Immunohistochemistry

For immunohistochemistry staining and scoring, tissues were fixed in 10% neutral buffered formalin and later embedded in paraffin. Then, 3 μm thick paraffin sections were deparaffinized and heat treated with citrate buffer, pH 6.0, for 7 min as an epitope retrieval protocol. Endogenous peroxidase was blocked with 3% hydrogen peroxide for 15 min at room temperature, and tissue nonspecific-binding sites were blocked with skimmed milk powder at 4% applied for 30 min. Sections were then incubated with the USP4 and HDAC2 antibodies for 1 h (dilution 1:200) and mixed with skimmed milk powder at 2% again to reduce unspecific staining. Biotinylated secondary antibody was then added for 30 min. Avidin-biotin-peroxidase complex (Dako LSAB2 system, DAKO Co., Carpinteria, CA, USA) was added and color was developed using 3-3’-diaminobenzidine. Counterstaining was done with hematoxylin. All steps were performed at room temperature.

Tissue samples

Tissue samples were collected from 24 patients who had not received chemotherapy or radiotherapy before surgery in 2014. All patients gave signed, informed consent for their tissues to be used for scientific research. Ethical approval for the study was obtained from the Changzhou Tumor Hospital, Soochow University.

Data analysis

For data analysis, cells or tissues were randomly allocated to treatment groups, and images were picked randomly. The investigators assessing, measuring or quantifying experimental outcomes were double-blinded to the group allocation.

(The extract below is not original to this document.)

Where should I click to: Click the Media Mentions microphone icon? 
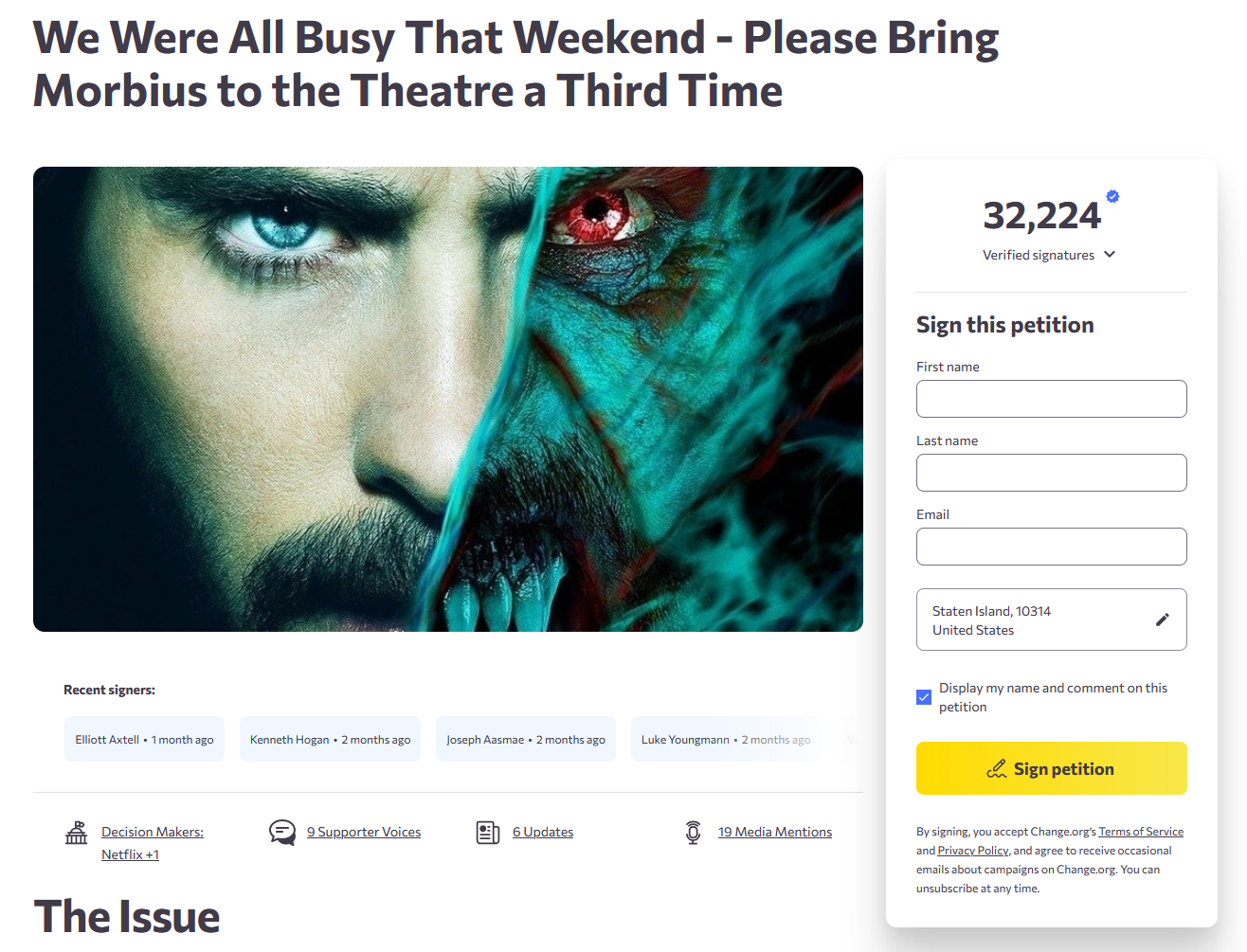pyautogui.click(x=694, y=833)
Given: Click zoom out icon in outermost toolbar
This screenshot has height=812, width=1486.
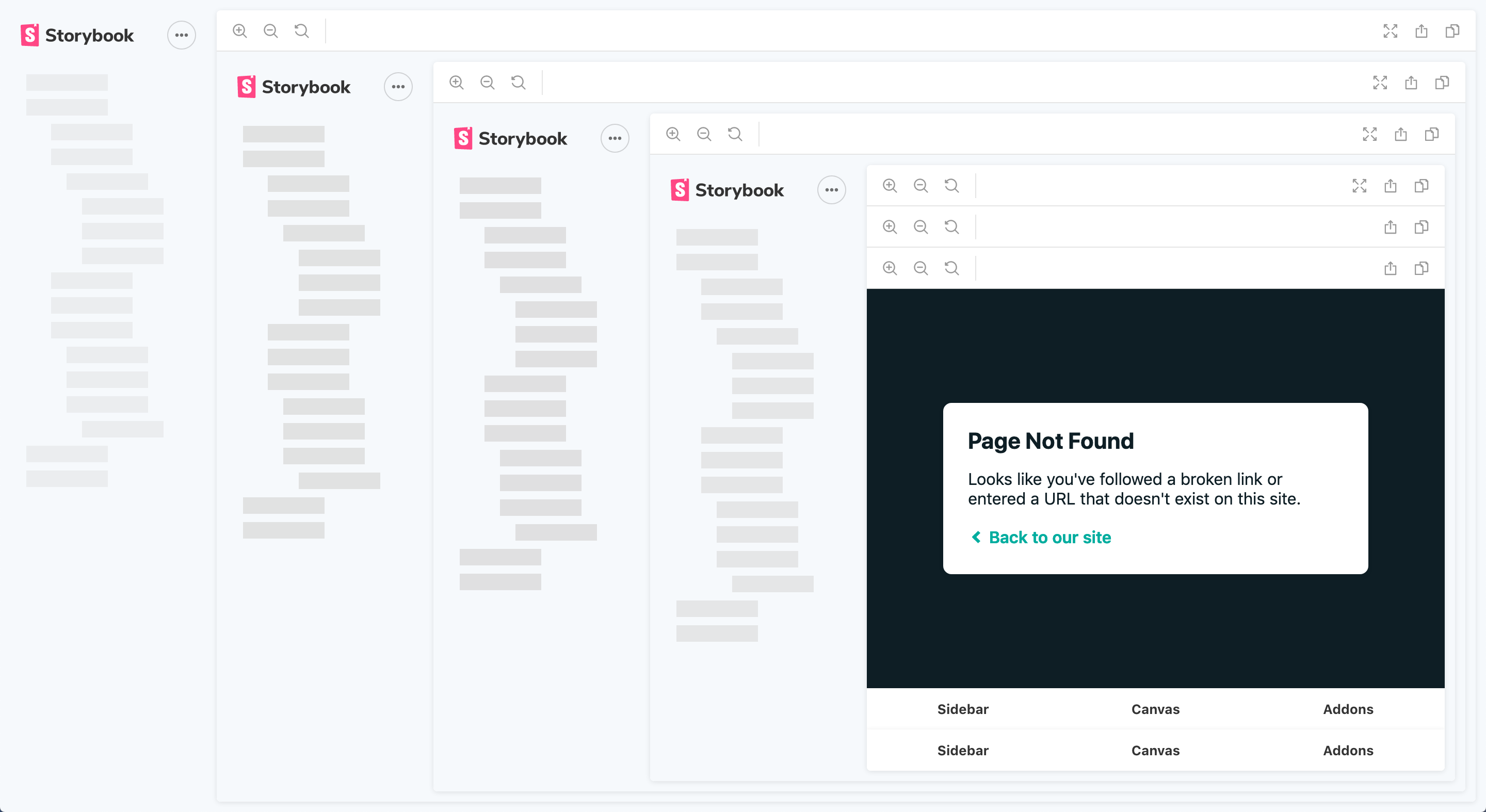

For co-immunoprecipitation, luciferase assay or mRNA relative expression, three (or at least three) independent experiments were performed. For immunohistochemical staining, 12 samples from colorectal cancer tissues and normal colorectal tissues were analyzed. For p21 and IκBα expression experiments, 24 samples from colorectal cancer tissues and normal colorectal tissues were analyzed. The estimate of variation within each group of data was carried out by F-test, and each variance between the compared groups is similar. The correlation test was performed by Spearman’s correlation test. The other statistical analyses were performed by unpaired Student’s t-test.